The River of Doubt -- I've read a few other Theodore Roosevelt biographies, but this one is unique in that it focuses on a narrow episode (the near-fatal Roosevelt-Rondon expedition down an unmapped Amazon tributary in 1914). It is fascinating from start to finish, and it reads like a good novel. I've already started the author's second book, Destiny of the Republic.
Quoted "Anna looked at the soul of New York and recognized that if you distract people with shiny objects, with large wads of cash, with the indicia of wealth, if you show them the money, they will be virtually unable to see anything else. And the thing was: It was so easy." How An Aspiring "It" Girl Tricked New York's Party People -- And Its Banks (see below)
Links
General Electric Powered the American Century -- Then It Burned Out -- Make this article a priority. Yes, it is more than 10,000 words, but it is one of the better business "books" you'll read this year, if not this decade. It is hard to find a topic in management, corporate governance, corporate finance, investing, strategy, leadership, or any other business-related topic that isn't featured here. This is a first-ballot Hall-of-Famer from a "psychology of human misjudgment" perspective.
On Writing Better -- Jason Zweig's three-part series on writing should be required reading for anyone in business, and it was the kick in the pants I needed (see above). Good writing isn't just important and rare in business; it's crucial and almost impossible to find. I read things every day that make me want to laugh, cry, or throw up on my desk. The time you spend with Zweig's series will be well rewarded.
Most of you know that I admire Zweig's work, and I'd recommend all of the supporting material that he references in this series, as well as his books and articles found elsewhere. (Disclosure: I was helped by the author's contributions on a talk I gave in 2017, but if you can't see the objective value of his work there is no hope anyway.)
The 109,894-Word Annual Report -- This article from 2015 has some good reminders about disclosure, complexity, and noise. "General Electric's chief financial officer was taken aback by the industrial conglomerate's 246-page annual report. The 10-K and support documents his finance team and others at the company produced was meant to give investors a comprehensive picture of GE's business and financial performance over the previous 12 months.
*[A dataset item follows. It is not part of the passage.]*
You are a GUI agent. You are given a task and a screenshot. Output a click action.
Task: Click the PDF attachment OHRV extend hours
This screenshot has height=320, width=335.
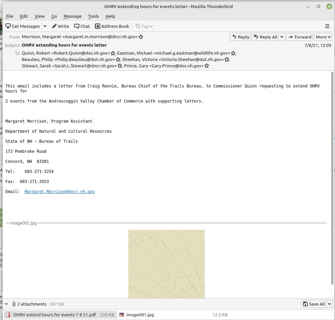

It did everything but." (See above.)
Hard Choices: The importance of thoughtful deliberation -- and its implication for the future of capitalism -- A speech/essay by Seth Klarman is always worth the time, but this one is especially good.
Matt Rose: "Less is NOT better" -- A great interview in Railway Age with the retiring CEO of BNSF. Several interesting nuggets about returns on investment, interactions with Wall Street, his relationship with Buffett and Munger, and his model for corporate leadership, among many other topics. Highly recommended.
Jealousy List -- This is Bloomberg's annual list of articles its editors wished they had thought of first. The selections are all over the place but there are many, many good ones. (Thanks to Pat for sending this!)
There are more good articles here than I can possibly list, but three that really stood out were A Kingdom from Dust, a long look at California agriculture; What the Hell Happened to Darius Miles, an autobiography by the former NBA star; and How an Aspiring 'It' Girl Tricked New York's Party People -- And Its Banks, an amazing tale of deception that even has a Martin Shkreli cameo and a Buffett/Omaha-related part.
The Tinkerings of Robert Noyce: How the Sun Rose on Silicon Valley -- This Esquire article from 1983 is a long-winded but interesting time capsule. (Thanks to Oscar for pointing it out.)
4 Strategies for Becoming a Master Persuader -- Robert Greene has a new book coming out, from which this short essay is adapted.
Costco's 100 Million Chickens Will Change the Face of Nebraska -- Even if you're not a superfan of Costco there are many important angles to this story.
Powerless Placebos -- Following up on last month's article on this topic, this is an interesting post on the blog Slate Star Codex.